Oracle has also added features aimed at open standards and interoperability. While Oracle Vectors on Ice supports vector data stored in Apache Iceberg tables, Oracle Autonomous AI Database MCP Server is intended to provide external AI agents and clients with secure access to the database without any bespoke integration work.

“The next wave of enterprise AI will be determined by our customers’ ability to use AI in business-critical production systems to securely deliver breakthrough innovation, insight, and productivity,” said Juan Loaiza, executive vice president of Oracle Database Technologies at Oracle.

“With Oracle AI Database, customers don’t just store data, they activate it for AI. By architecting AI and data together, we help customers quickly build and manage agent AI applications that can securely query and interact with real enterprise data with stock exchange-grade robustness on all major clouds and on-premises.”

HyperFRAME Research analyst Stephen Dickens said Oracle has addressed a central problem in agent-based AI deployments by using a single system for multiple data types.

“In the age of agent AI, a unified memory core is essential for agents to maintain context across a variety of data types, including vector, JSON, graph, columnar, spatial, textual, and relational, without the latency or staleness of external synchronization,” said Dickens, CEO and principal analyst at HyperFRAME Research.

“Only Oracle AI Database accomplishes this in a single mission-critical engine with concurrent transactional and analytical processing, high availability, and robust security, enabling real-time inference on live business data. While organizations without this foundation will struggle with fragmented and unreliable agents, organizations leveraging Oracle will gain a decisive advantage in scalable AI deployments.”

application layer

In parallel with the database changes, Oracle launched Fusion Agentic Applications. It is described as a new class of enterprise applications built into Oracle Fusion Cloud Applications. The software uses a group of specialized AI agents to make and execute decisions within business processes, leveraging corporate data, workflows, approval structures, and permissions.

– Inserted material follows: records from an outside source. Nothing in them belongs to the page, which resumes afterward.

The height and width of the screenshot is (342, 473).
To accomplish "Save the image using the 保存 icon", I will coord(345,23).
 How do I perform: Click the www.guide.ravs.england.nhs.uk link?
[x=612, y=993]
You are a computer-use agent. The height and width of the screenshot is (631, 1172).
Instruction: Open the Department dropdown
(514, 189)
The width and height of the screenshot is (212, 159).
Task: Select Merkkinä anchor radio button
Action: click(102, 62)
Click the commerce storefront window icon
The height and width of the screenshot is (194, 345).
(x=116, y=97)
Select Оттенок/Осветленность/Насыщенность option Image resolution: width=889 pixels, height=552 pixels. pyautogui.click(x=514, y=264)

Oracle said the applications are different from AI assistants and add-on tools because they reside within the transaction system itself, allowing it to operate in real-time with governance controls already in place. They are designed to navigate routine tasks within guardrails and direct humans to exceptions and tradeoffs when human judgment is required.

22 Fusion Agentic applications are available at launch. Oracle highlighted examples such as the Workforce Operations Agentic Application for scheduling and payroll issues, the Design-to-Source Workspace Agentic Application for procurement and engineering decisions, the Cross-Sell Program Workspace Agentic Application for sales teams, and the Collectors Workspace Agentic Application for cash collection.

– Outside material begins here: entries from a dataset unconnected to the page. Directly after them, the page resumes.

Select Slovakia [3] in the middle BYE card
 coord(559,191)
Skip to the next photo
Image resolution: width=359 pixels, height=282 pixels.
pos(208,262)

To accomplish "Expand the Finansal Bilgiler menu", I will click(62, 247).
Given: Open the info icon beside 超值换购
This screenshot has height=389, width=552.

“Too much time is spent managing processes instead of driving results, and the way we work is no longer aligned with the speed, complexity, and expectations of modern business,” said Steve Miranda, Oracle’s executive vice president of application development.

“With Fusion Agentic Applications, we are moving enterprise software beyond passive systems of record, giving our customers applications that can reason, decide, and act in pursuit of defined business goals. This is a huge step forward for the industry, helping our customers achieve results faster, focus valuable time on strategic activities, and redefine how work works.”

Industry analysts said the announcement signals a broader shift from AI assistants to software that can perform multi-step tasks within core business systems.

“The introduction of Oracle Fusion Agentic Applications represents a meaningful shift in enterprise software by moving beyond task automation to results-driven execution in the transition to an autonomous enterprise,” said Mark Smith, Chief AI and Software Analyst at ISG.

“As organizations look to expand automation across their businesses, having a platform that can orchestrate agents across functions while maintaining security and authorization within the application suite will be a key differentiator.”